Nach einer halben Stunde muss ich Ida baden. Sonst ist wirklich Hopfen und Malz verloren. Darauf hat sie GAR keine Lust. Und die Farbe geht nahezu überhaupt nicht ab. Die Katze streicht um den frisch gestrichenen Tisch und ist jetzt auch rot. Ein Büschel weißes Fell hat sie aber ganz gut in der Tischkante verewigt. Aus der klebrigen Farbe bekomme ich das jetzt auch nicht mehr raus. Emil hat keine Lust mehr und will jetzt an dem frisch gestrichenen Tisch ein Picknick machen. „Das muss noch trocknen,“ sage ich. Emil stöhnt und ist sagenhaft genervt. „Aber dann hätten wir das Picknick doch vorher machen müssen,“ grummelt er. Hätte. Hätte.

Die Sache mit der „zielorientierten Tätigkeit“ sieht meistens nur in Filmen wirklich gut aus. Dazu zählen basteln, Kuchen backen oder eben Gartentische anstreichen. Manchmal sehe ich mich in der Küche um und erfreue mich an dem Chaos. An klebrigen Kinderfingern, Mehl auf dem Holzboden und Teigresten die am Tisch kleben. Aber eben nur manchmal. Denn häufig arten sie im Chaos aus, die zielorientierten Tätigkeiten. Weil eben nicht nur mit dem Mehl in der Küche rumgesaut wird, sondern auch im Wohnzimmer auf dem Teppich, weil man mit bemalten Händen schnell auf dem Weg zum Bad noch mal an der weißen Wand entlang fährt, weil man Teigreste auch super in die Ritzen des alten Holztisches schmieren kann. Oder einfach noch zwei drei Eier mehr zerschlägt.

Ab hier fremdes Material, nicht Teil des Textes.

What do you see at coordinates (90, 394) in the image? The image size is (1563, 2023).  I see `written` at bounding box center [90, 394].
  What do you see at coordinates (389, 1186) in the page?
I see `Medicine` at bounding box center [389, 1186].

Aber Emil und Ida sind grade mal vier und noch nicht mal zwei. Sie machen das, was sie verstehen und darüber hinaus eben das, worauf sie Lust haben. Damit erreichen sie nicht immer das angestrebte Ziel, aber sie haben Spaß. Das kann hin und wieder anstrengend sein, meistens aber auch ganz schön. Man muss nur mit der richtigen Gelassenheit heran gehen. Und an Tagen, an denen man mit den Nerven nicht ganz so auf der Höhe ist, da sollte man die zielorientierten Tätigkeiten einfach sein lassen und lieber drauf los spielen. Dann kommt zumindest keiner zu schaden. Auch nervlich nicht.